**Directions for this task:** Echo everything from the line containing "The image size" down to the line containing "(x=400, y=35)", keeping those lines identical to the original.

── Data provided ──

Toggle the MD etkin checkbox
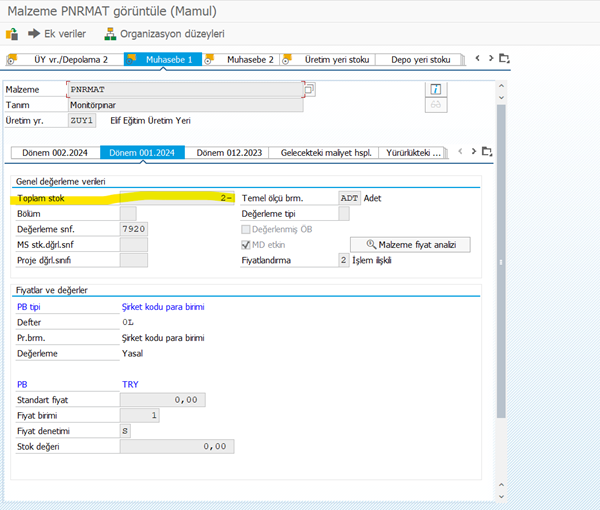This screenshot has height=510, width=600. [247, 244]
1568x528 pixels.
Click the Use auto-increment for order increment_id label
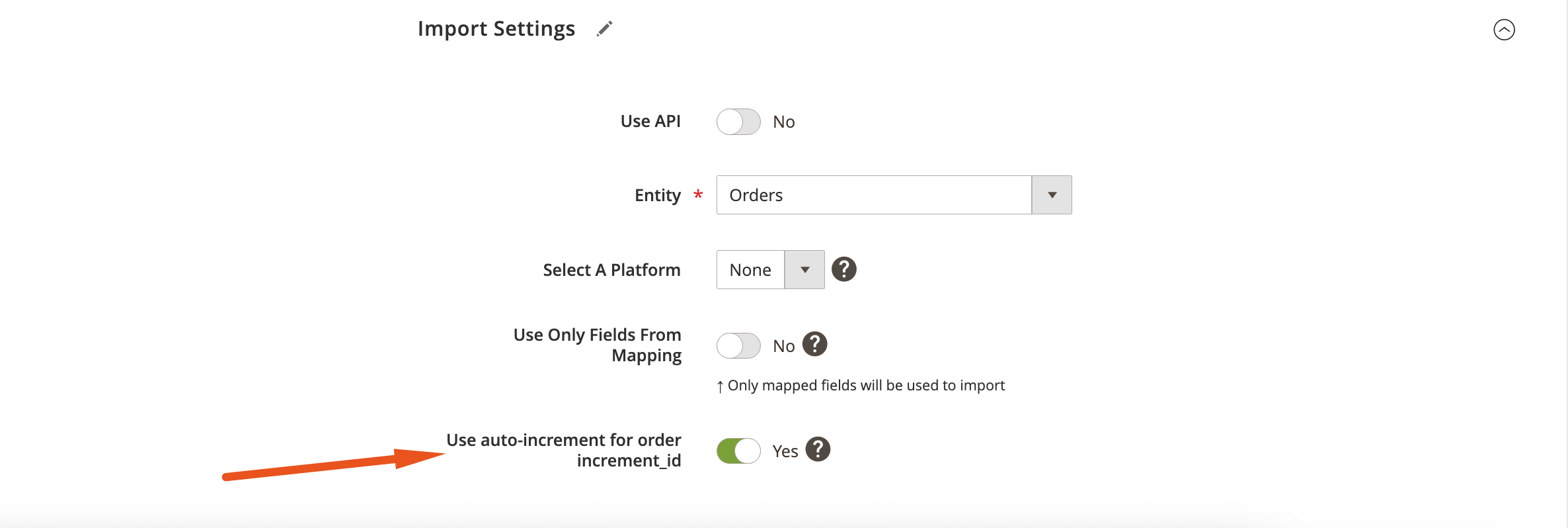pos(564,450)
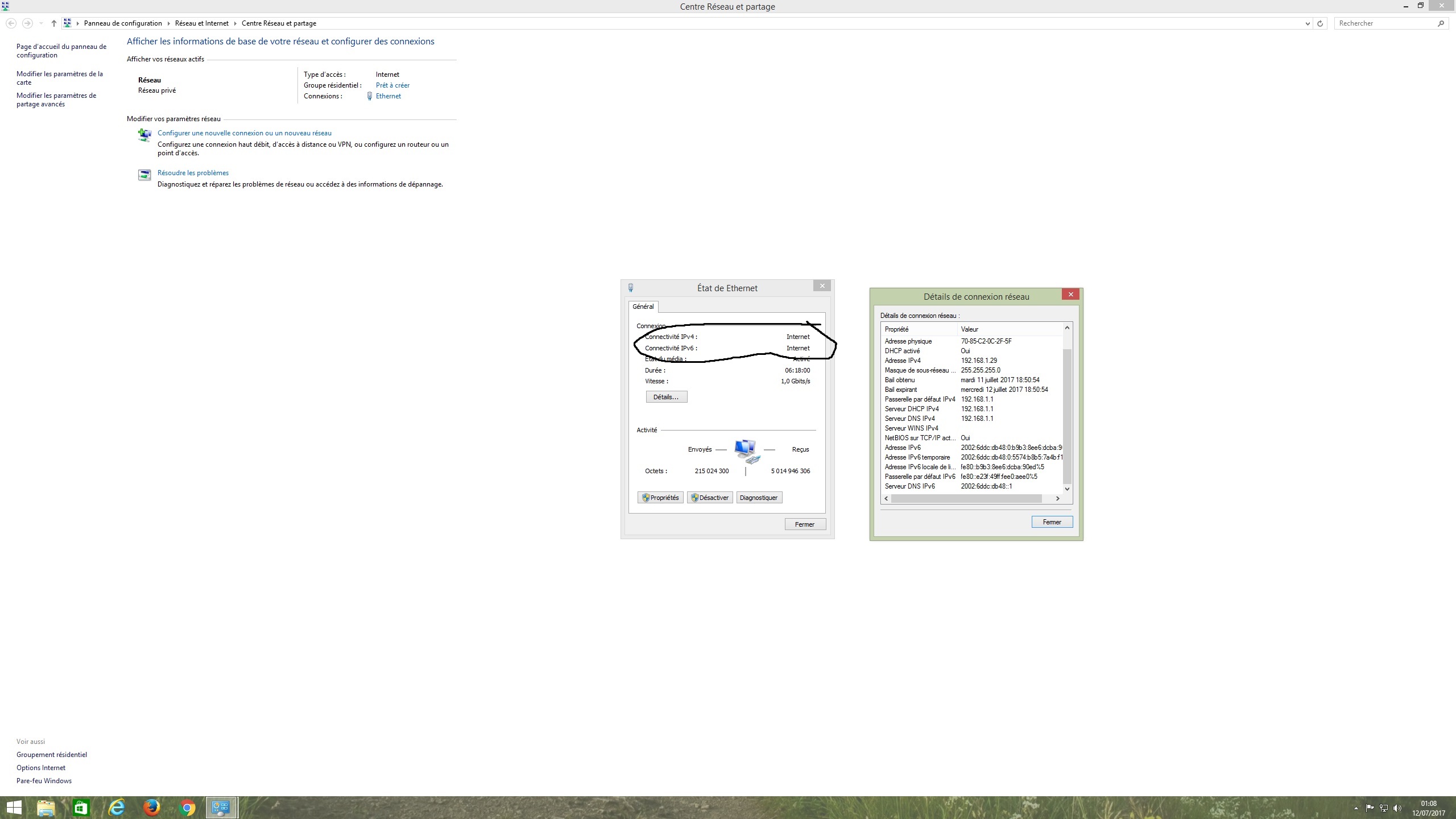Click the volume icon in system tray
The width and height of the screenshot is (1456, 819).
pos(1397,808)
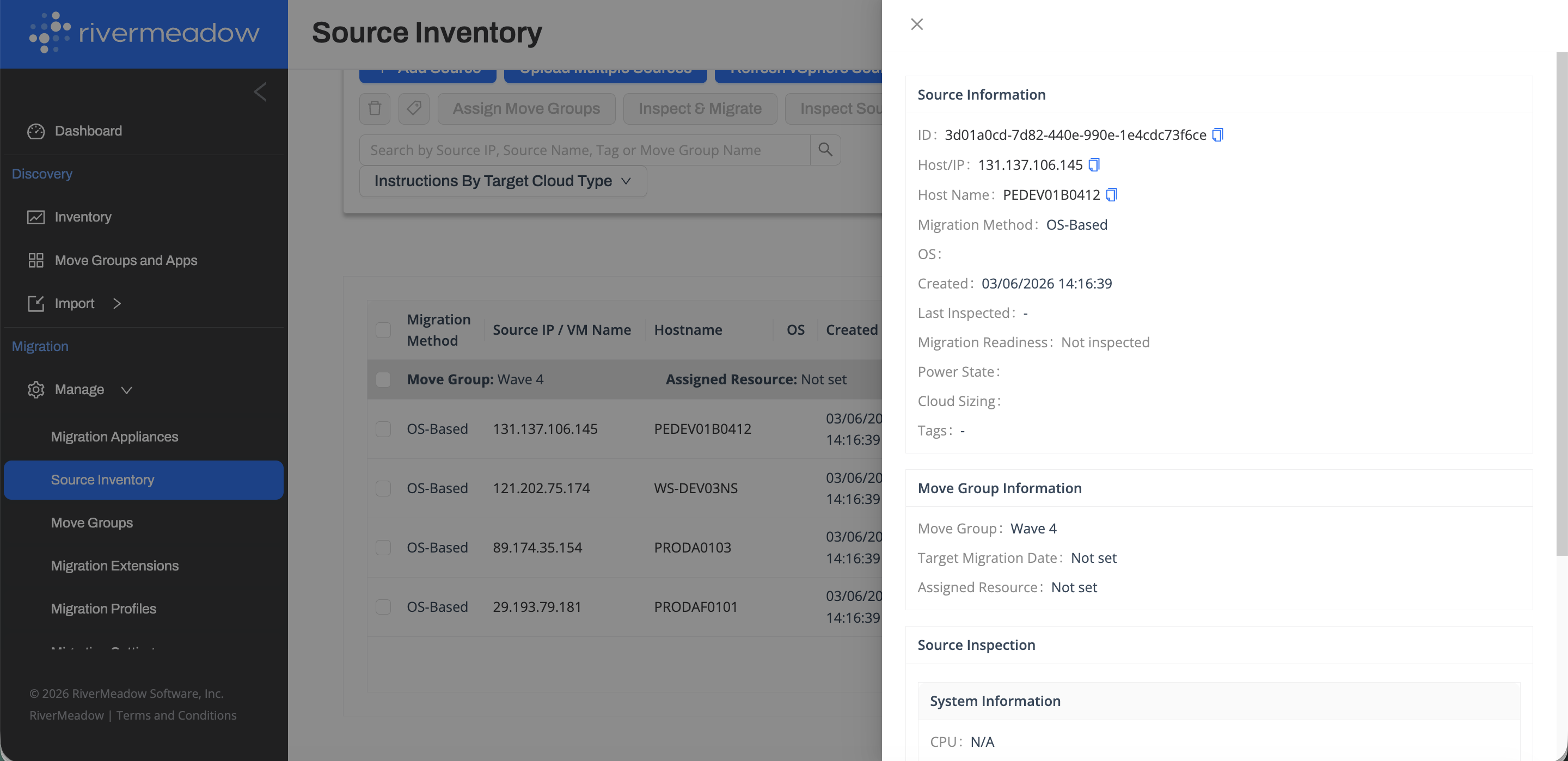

───
── Data provided ──

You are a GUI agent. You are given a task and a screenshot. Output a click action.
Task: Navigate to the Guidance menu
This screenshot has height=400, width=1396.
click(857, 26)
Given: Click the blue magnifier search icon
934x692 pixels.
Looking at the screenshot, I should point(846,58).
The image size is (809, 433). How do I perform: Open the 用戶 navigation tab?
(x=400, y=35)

───

**Exercise answer:**
The image size is (809, 433). How do I perform: Open the 用戶 navigation tab?
(x=400, y=35)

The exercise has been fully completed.